最近見たTVで料理家の辰巳芳子さんと、また別の番組で見たあるお寺の住職の方がくしくも同じようなコトを言ってた。
「物に向き合っていると、我がなくなっていく」
文章は違うがこんな内容のコトを。人対人というのは、ある程度融通が利く。言葉という伝達方法があるから(言葉以外にも表情など)「話せばわかる」というのがある。お互い歩み寄るコトが可能だけど、対物の場合、物は歩み寄って来やしない。こっちが積極的に歩いていかないといけない。
例えば「子育て」というのがあるが、子供は言うコト聞きゃあしない。だけどソレも年が経つにつれ、じょじょに言うコトを理解してくれるようになる。でも物、例えばギターでもいいだろう。ギターは人が弾いて練習しない限り、ギターを弾く技術はうまくならない。勝手に自動的にうまくなったら、世の中もっと簡単に生きていける。ソレに弾けばうまくなるのかと言えばそーでもなかったする。いくつもカベが立ちはだかる。

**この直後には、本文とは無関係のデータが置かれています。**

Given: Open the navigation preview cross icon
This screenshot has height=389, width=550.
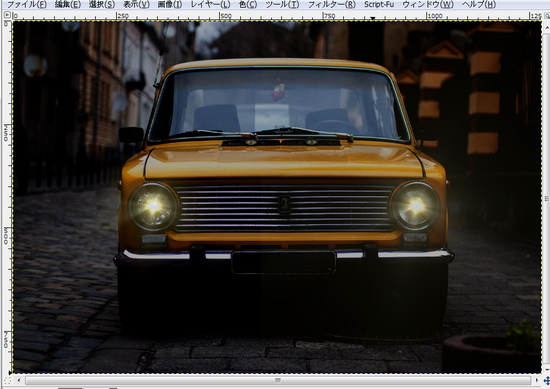Looking at the screenshot, I should click(546, 380).
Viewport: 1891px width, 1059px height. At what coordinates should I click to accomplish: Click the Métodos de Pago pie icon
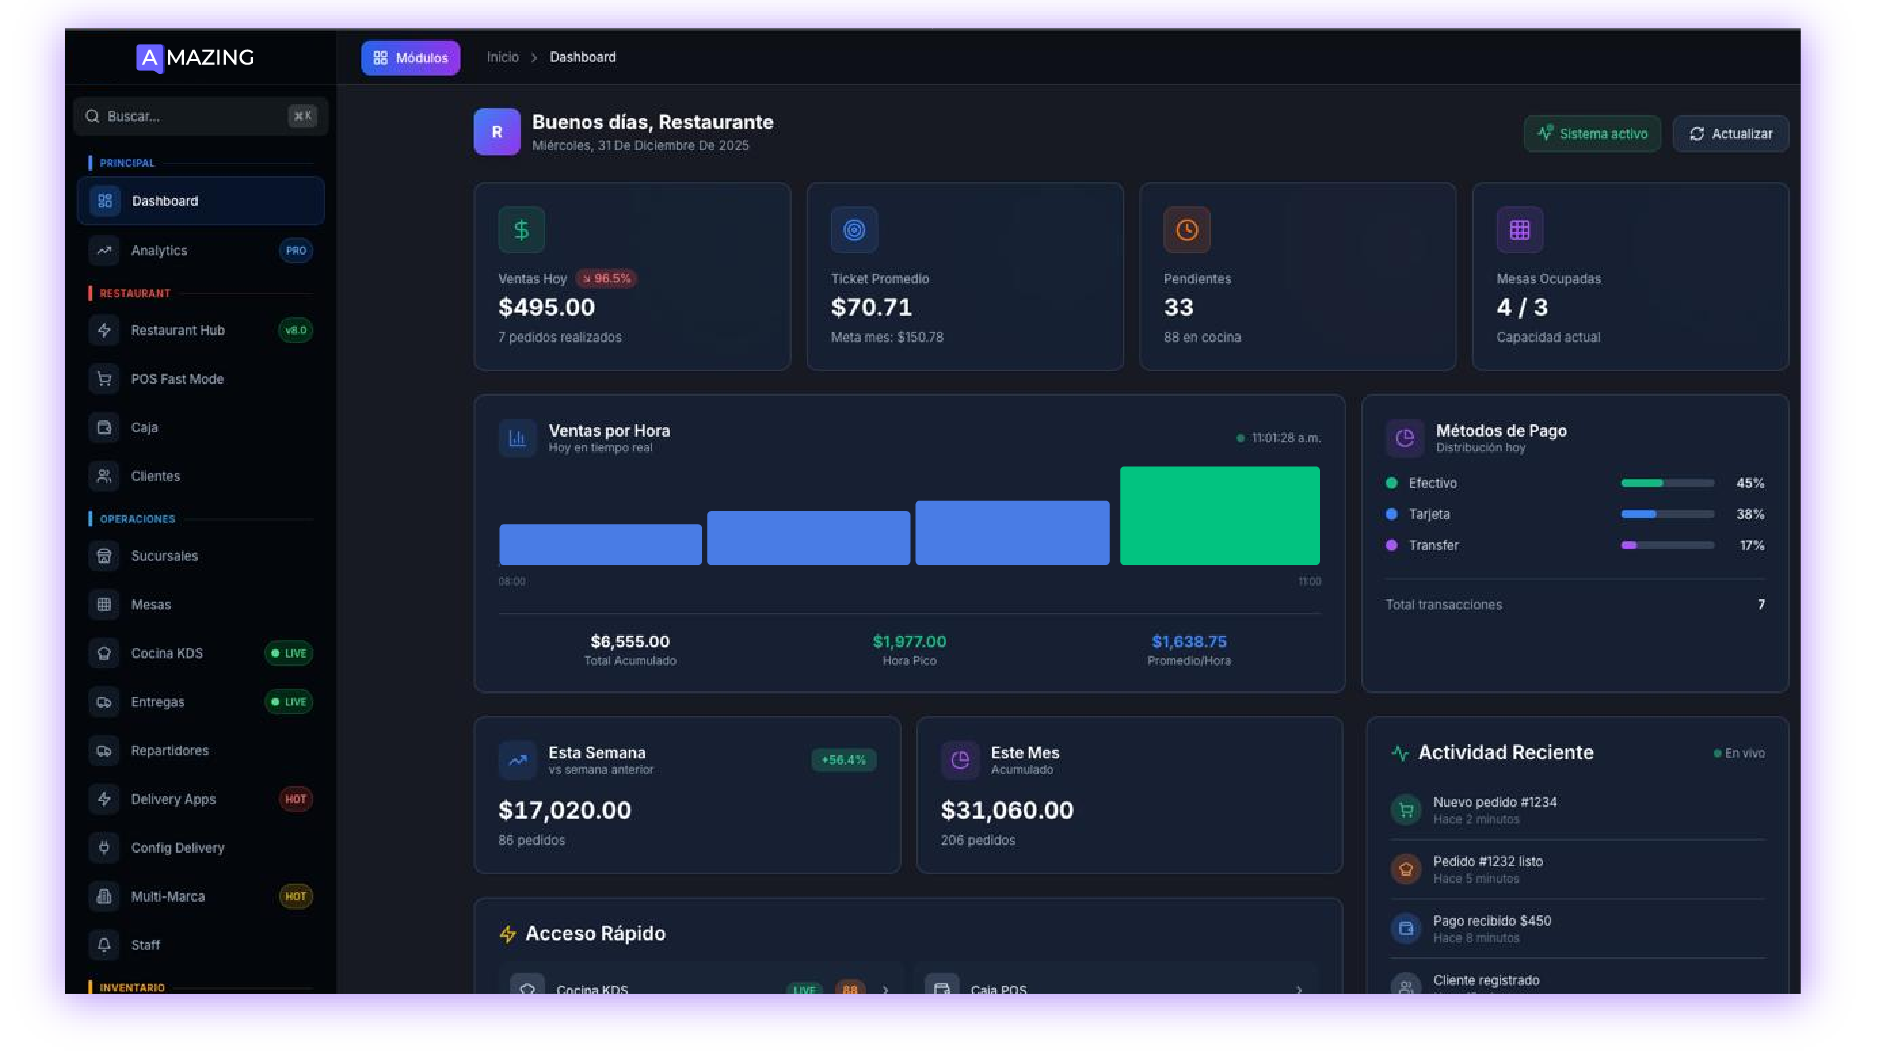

農作物を育てる、花を育てる。人がある程度の補正をするコトはできるけども、大半の部分は自然に委ねなければならない。去年と同じようにやったつもりだけれど今年は全くダメだった。とにかく物は言うコトを聞いてくれない。物は妥協をしてくれないから、己が妥協をするコトになる。あれやこれや工夫を重ねてる時点で、もうすでに我というモノが綻びかけている。赤ちゃんを育てるというのも、お母さんはどんどん我がなくなっていくのではないだろうか。とにかく相手は我がまま方題なのだから、自分が折れていかないとどーしようもない。ソコが子育ての一番のストレスなんだろう。
たぶん僧の修行というのは、そういう逆らえない・抗うコトのできない状況を意図的に作って、自らに課していくコトによって、我を捨てるコトが目的なんじゃないか、と思う。人生でも普通に生きてればソレなりにそういった状況に直面するコトはあるけど、ソレの短縮バージョンなんだろう。ギュっと凝縮したやつ。で「念仏を唱える」というのは、きっとアレで左脳を埋め尽くすんだと思う。左脳で余計なコトを考えるスキを与えないようにしてる。左脳で考えると我が出てきちゃうんだろう。「あーなんでオレはこんなコトやってるんだろう、、」とか「ハラへったな〜」とか。いわゆる「雑念を払う」てやつだ。で右脳は開けといて、右脳のひらめきに頼るとか。
人て自分を上に置きたがる傾向にあると思う。人が誰かや何かをどうにかしよう、どうにかしたなんてコトは間違っている。だからといって自分を卑下するでもなく、過小評価するでもなく、人も物も自然もみんな横並びなんじゃないかと思う。人が特別なんじゃない。あくまで自然物の一部で風景の一部なんだと思う。奢るべからず、であり高貴さや気高さも持ち合わせる、というコトだ。